The simplification of the treatment regimen at discharge can contribute to better treatment adherence10–14,30 and possibly to a reduction in cardiovascular complications.31,32 The use of P40PS can, in turn, facilitate the transition from hospital to primary care follow-up and continuity of the prescribed treatment.

In patients in secondary prevention admitted to hospital for other reasons, it would be a good idea to review the indications for P40PS and assess the possibility of prescribing it, particularly in order to simplify complex treatment regimens and so facilitate adherence.

The following situations are those outside the hospital setting in which it is more appropriate to consider prescribing P40PS:

  • When the patient is taking the three components separately,

  • When the patient requires polypharmacy,

  • When there is a lack of adherence or difficulty understanding the treatment regimen, and

  • When there is lack of control of the CVRF.

Medical specialists in prescribing and monitoring the treatment with P40PS

Both the European33 and American25 guidelines, and the experts interviewed, consider 40 and 80mg doses of atorvastatin to be high-intensity doses. The recommendation is to check for a high CVRF index before prescribing a statin treatment at maximum dose.

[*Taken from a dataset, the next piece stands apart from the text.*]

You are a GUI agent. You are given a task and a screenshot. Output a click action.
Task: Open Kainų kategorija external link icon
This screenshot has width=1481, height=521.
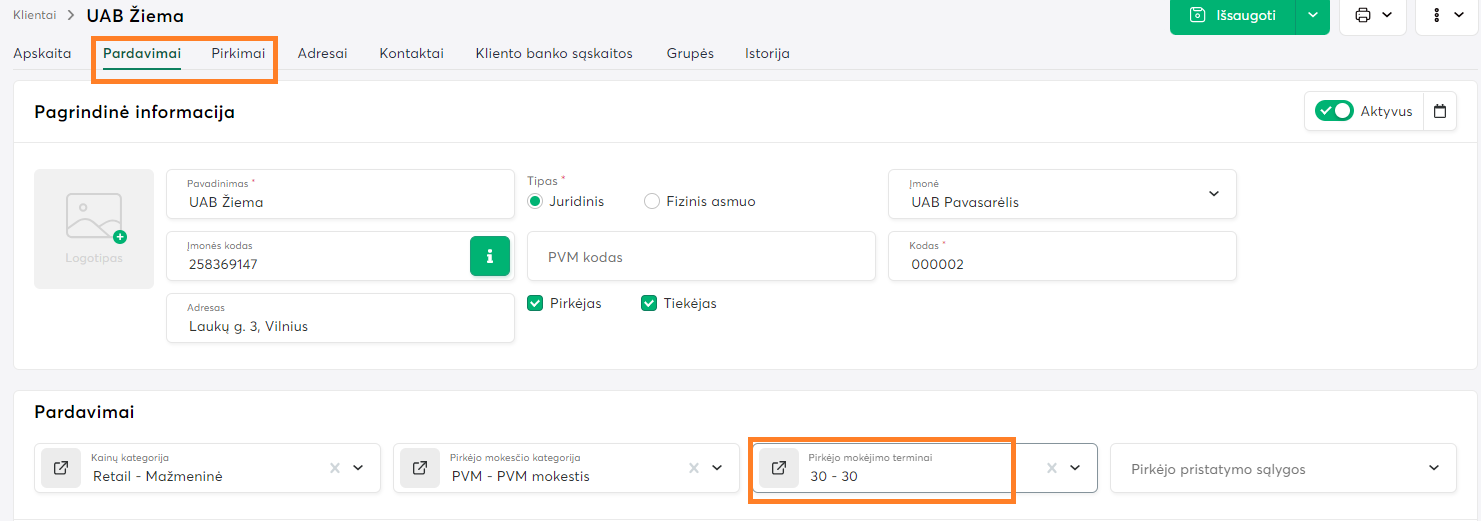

The dosage of 40mg may be a reasonable compromise for patients at high risk of statin toxicity, while maintaining high-intensity treatment.29

Patients who are in secondary prevention after ACS usually have follow-up and monitoring post-hospital discharge with the cardiology specialist, followed by cardiac rehabilitation and then primary care. To a lesser extent, they may be followed up by general or vascular risk clinics in internal medicine and geriatrics. The indication for the use of P40PS may therefore initially come from a cardiology assessment. However, any doctor carrying out follow-up of patients with a vascular risk may consider the indication. This is especially important when the patient's comorbid conditions, usually treated by non-cardiologists, mean that simplification or readjustment of the patient's overall treatment regimen is advisable.

Algorithm for prescribing P40PS

Based on the evidence on use of the different components of P40PS and the proposal for patient profiles and clinical situations where its use would be recommended, the group of experts created a prescribing algorithm, shown in Fig. 1. With a patient who has a high CVRF index, the advisability of prescribing an antiplatelet agent, an antihypertensive and a lipid-lowering treatment should be assessed. The first therapeutic option for antiplatelet treatment is ASA 100mg. In the event that administering ASA is not possible due to contraindication or intolerance, other alternatives will be recommended. Among the anti-hypertensive drugs available, the first choice would be ACE inhibitors. If these are not recommended, are contraindicated or there are problems with intolerance, ARB should be considered. In patients who can be prescribed an ACE inhibitor, the active substance considered to be the most suitable, including ramipril, should be selected. For lipid control, it is advisable to use statins at high doses, unless they are contraindicated or there are problems with intolerance. Of the available active substances, the use of atorvastatin 40 or 80mg should be assessed. Therefore, patients who are going to be treated or are already being treated with ASA 100mg, ramipril (2.5mg, 5mg or 10mg) and atorvastatin 40mg will be suitable candidates for P40PS. The algorithm includes the circumstances that contraindicate the use of ASA, ACE inhibitors or statins and would therefore mean the patients are not candidates for the polypill. Also included are the conditions in which the use of atorvastatin 80mg is unadvisable, thereby giving pride of place to the use of the P40PS.

Figure 1.

Algorithm for prescribing P40PS. This algorithm shows the assessment process for a patient with high cardiovascular risk, and the therapeutic alternatives which include the different individual components of the CV polypill in secondary prevention and which lead to it being prescribed.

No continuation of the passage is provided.